#### [To do]
Rewrite the lines of the entries below as a numbered list, from the line that contains "Screen dimensions: 865x457" through the line that contains "coord(458,398)", inclusive, and omit any blank lines.

** start **

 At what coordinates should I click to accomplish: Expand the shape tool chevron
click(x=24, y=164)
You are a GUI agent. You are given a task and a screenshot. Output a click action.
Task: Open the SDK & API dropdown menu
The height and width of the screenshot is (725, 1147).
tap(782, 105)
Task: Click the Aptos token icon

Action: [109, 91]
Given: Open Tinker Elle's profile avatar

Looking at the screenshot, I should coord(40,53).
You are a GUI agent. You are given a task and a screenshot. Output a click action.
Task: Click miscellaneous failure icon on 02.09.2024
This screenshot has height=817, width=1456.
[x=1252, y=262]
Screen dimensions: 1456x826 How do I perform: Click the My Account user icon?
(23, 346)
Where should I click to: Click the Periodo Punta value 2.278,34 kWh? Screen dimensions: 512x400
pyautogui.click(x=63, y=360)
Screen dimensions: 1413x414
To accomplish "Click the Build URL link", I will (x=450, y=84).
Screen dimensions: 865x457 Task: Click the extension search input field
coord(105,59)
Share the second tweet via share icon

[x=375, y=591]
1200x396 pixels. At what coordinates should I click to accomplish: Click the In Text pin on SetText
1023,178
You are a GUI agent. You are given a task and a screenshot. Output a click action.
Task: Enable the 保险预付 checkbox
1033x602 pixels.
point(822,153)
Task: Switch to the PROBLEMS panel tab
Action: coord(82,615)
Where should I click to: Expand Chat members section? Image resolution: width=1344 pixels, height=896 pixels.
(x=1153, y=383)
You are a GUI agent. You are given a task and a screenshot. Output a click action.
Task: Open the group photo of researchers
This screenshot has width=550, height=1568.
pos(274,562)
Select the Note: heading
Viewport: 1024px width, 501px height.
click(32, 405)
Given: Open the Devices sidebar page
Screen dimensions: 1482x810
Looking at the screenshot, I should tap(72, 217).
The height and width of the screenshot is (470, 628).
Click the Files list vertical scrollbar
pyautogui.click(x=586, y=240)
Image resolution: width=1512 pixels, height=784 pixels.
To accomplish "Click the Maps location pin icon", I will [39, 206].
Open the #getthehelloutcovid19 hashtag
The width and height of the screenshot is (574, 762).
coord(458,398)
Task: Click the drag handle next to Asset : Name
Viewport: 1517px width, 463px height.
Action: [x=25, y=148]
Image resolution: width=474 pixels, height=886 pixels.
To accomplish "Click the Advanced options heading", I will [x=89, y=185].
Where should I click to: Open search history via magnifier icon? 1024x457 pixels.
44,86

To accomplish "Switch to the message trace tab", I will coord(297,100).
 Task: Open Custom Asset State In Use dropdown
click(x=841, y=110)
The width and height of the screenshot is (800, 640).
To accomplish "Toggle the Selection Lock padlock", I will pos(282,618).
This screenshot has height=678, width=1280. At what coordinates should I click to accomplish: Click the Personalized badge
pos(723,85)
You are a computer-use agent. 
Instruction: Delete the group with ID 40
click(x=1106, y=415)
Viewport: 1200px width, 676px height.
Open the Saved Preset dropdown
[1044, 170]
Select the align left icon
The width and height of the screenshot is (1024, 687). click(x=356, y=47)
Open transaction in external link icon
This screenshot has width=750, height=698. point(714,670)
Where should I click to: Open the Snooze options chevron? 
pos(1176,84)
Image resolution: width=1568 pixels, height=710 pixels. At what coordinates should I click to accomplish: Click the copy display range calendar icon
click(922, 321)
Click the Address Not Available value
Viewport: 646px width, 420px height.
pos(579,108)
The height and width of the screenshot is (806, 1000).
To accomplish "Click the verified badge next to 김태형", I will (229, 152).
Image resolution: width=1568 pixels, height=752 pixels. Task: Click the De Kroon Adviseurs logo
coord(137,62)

** end **

#### [Solution]
1. Screen dimensions: 865x457 Task: Click the extension search input field
2. coord(105,59)
3. Share the second tweet via share icon
4. [x=375, y=591]
5. 1200x396 pixels. At what coordinates should I click to accomplish: Click the In Text pin on SetText
6. 1023,178
7. You are a GUI agent. You are given a task and a screenshot. Output a click action.
8. Task: Enable the 保险预付 checkbox
9. 1033x602 pixels.
10. point(822,153)
11. Task: Switch to the PROBLEMS panel tab
12. Action: coord(82,615)
13. Where should I click to: Expand Chat members section? Image resolution: width=1344 pixels, height=896 pixels.
14. (x=1153, y=383)
15. You are a GUI agent. You are given a task and a screenshot. Output a click action.
16. Task: Open the group photo of researchers
17. This screenshot has width=550, height=1568.
18. pos(274,562)
19. Select the Note: heading
20. Viewport: 1024px width, 501px height.
21. click(32, 405)
22. Given: Open the Devices sidebar page
23. Screen dimensions: 1482x810
24. Looking at the screenshot, I should tap(72, 217).
25. The height and width of the screenshot is (470, 628).
26. Click the Files list vertical scrollbar
27. pyautogui.click(x=586, y=240)
28. Image resolution: width=1512 pixels, height=784 pixels.
29. To accomplish "Click the Maps location pin icon", I will [39, 206].
30. Open the #getthehelloutcovid19 hashtag
31. The width and height of the screenshot is (574, 762).
32. coord(458,398)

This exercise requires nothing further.